*Task goal*
Restate exactly the lines that run from the start of the records below to the line containing "Sarala's 8th week review (149, 804)", counting both ends, and nothing else; pictures stay out.

*Given data*
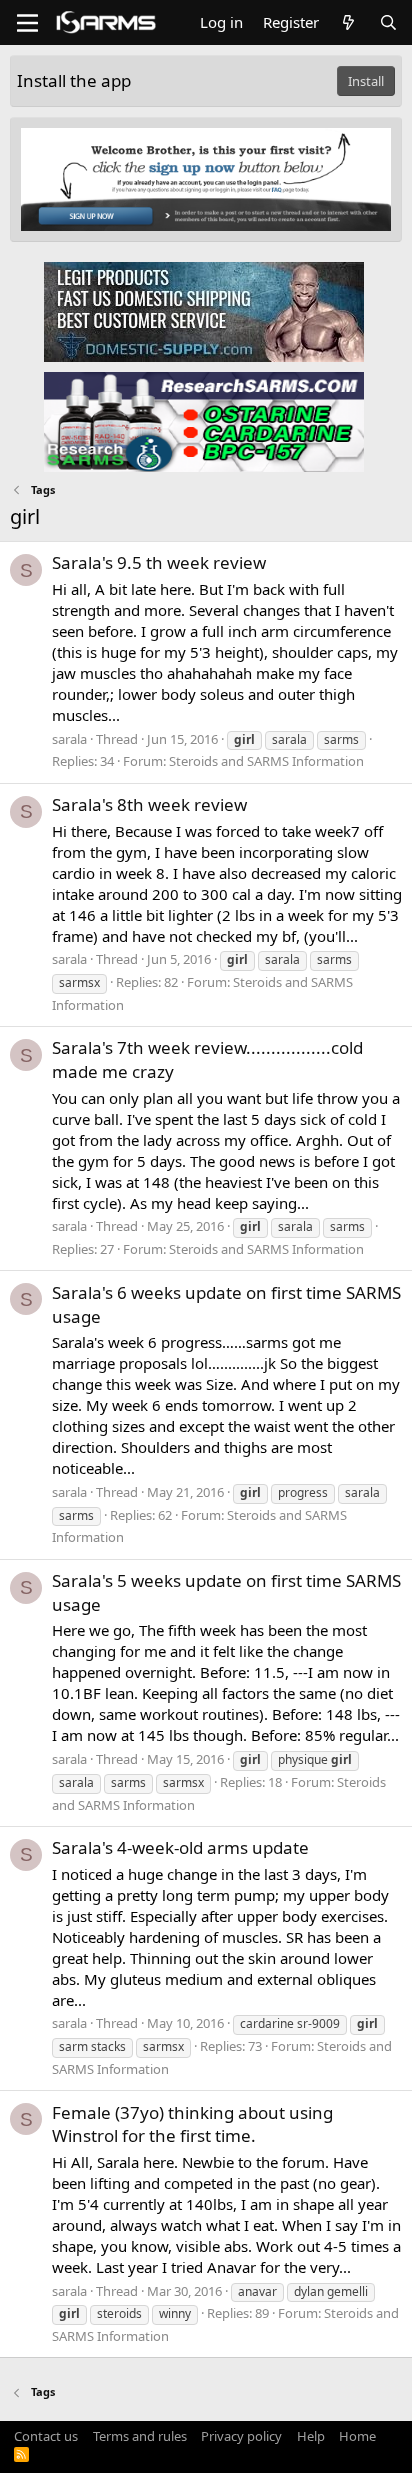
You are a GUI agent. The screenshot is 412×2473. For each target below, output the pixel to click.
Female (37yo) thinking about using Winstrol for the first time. (192, 2124)
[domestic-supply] (204, 311)
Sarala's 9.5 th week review (159, 562)
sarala (69, 739)
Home (357, 2436)
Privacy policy (241, 2436)
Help (311, 2436)
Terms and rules (140, 2436)
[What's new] (348, 22)
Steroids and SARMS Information (266, 761)
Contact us (46, 2436)
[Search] (388, 22)
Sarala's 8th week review (149, 804)
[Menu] (27, 23)
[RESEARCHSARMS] (204, 421)
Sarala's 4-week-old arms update (180, 1847)
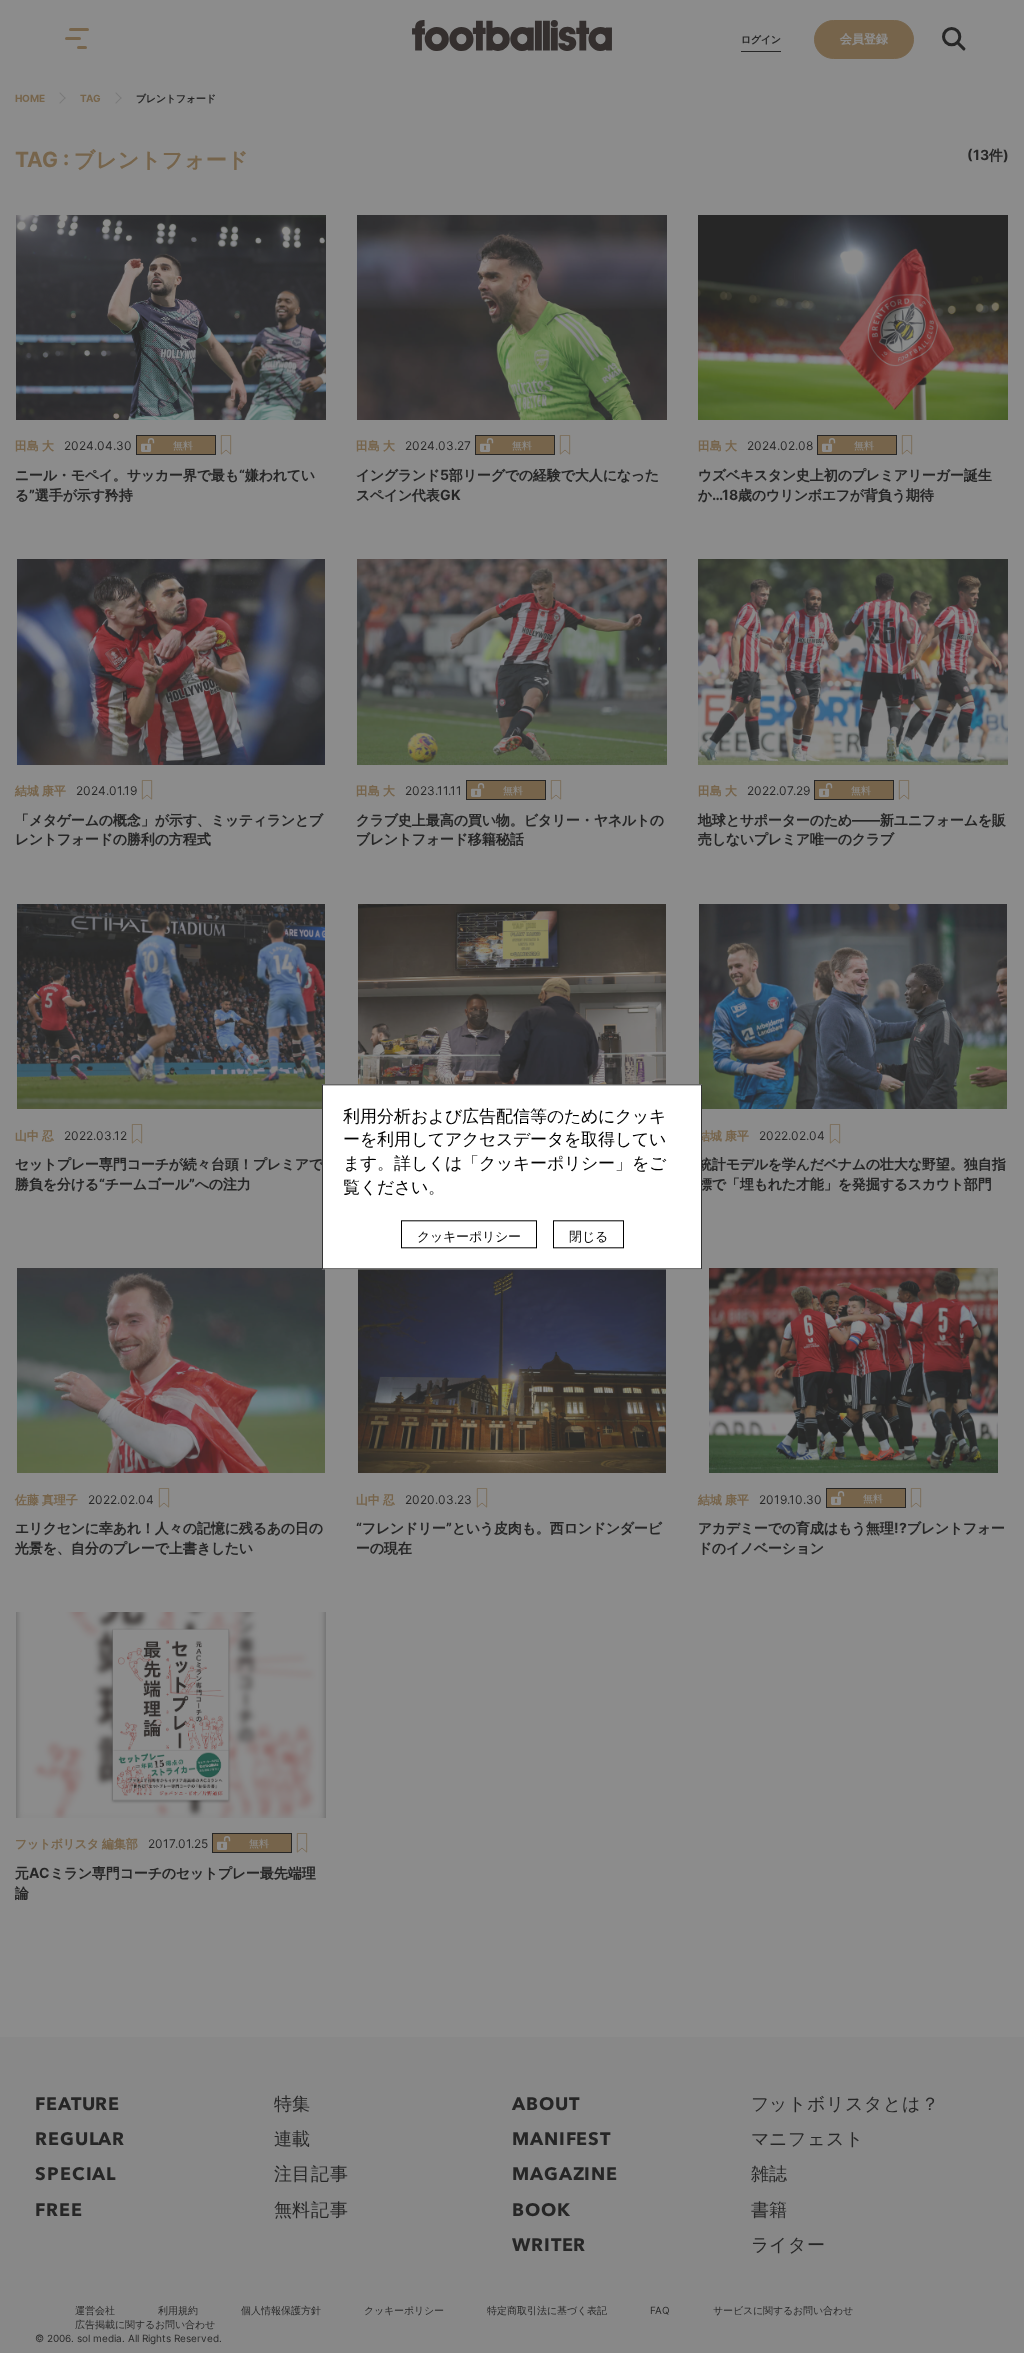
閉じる (588, 1236)
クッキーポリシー (469, 1236)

*Output of the task*
You are a GUI agent. The screenshot is 412×2473. For each target below, output the pixel to click.
Female (37yo) thinking about using Winstrol for the first time. (192, 2124)
[domestic-supply] (204, 311)
Sarala's 9.5 th week review (159, 562)
sarala (69, 739)
Home (357, 2436)
Privacy policy (241, 2436)
Help (311, 2436)
Terms and rules (140, 2436)
[What's new] (348, 22)
Steroids and SARMS Information (266, 761)
Contact us (46, 2436)
[Search] (388, 22)
Sarala's 8th week review (149, 804)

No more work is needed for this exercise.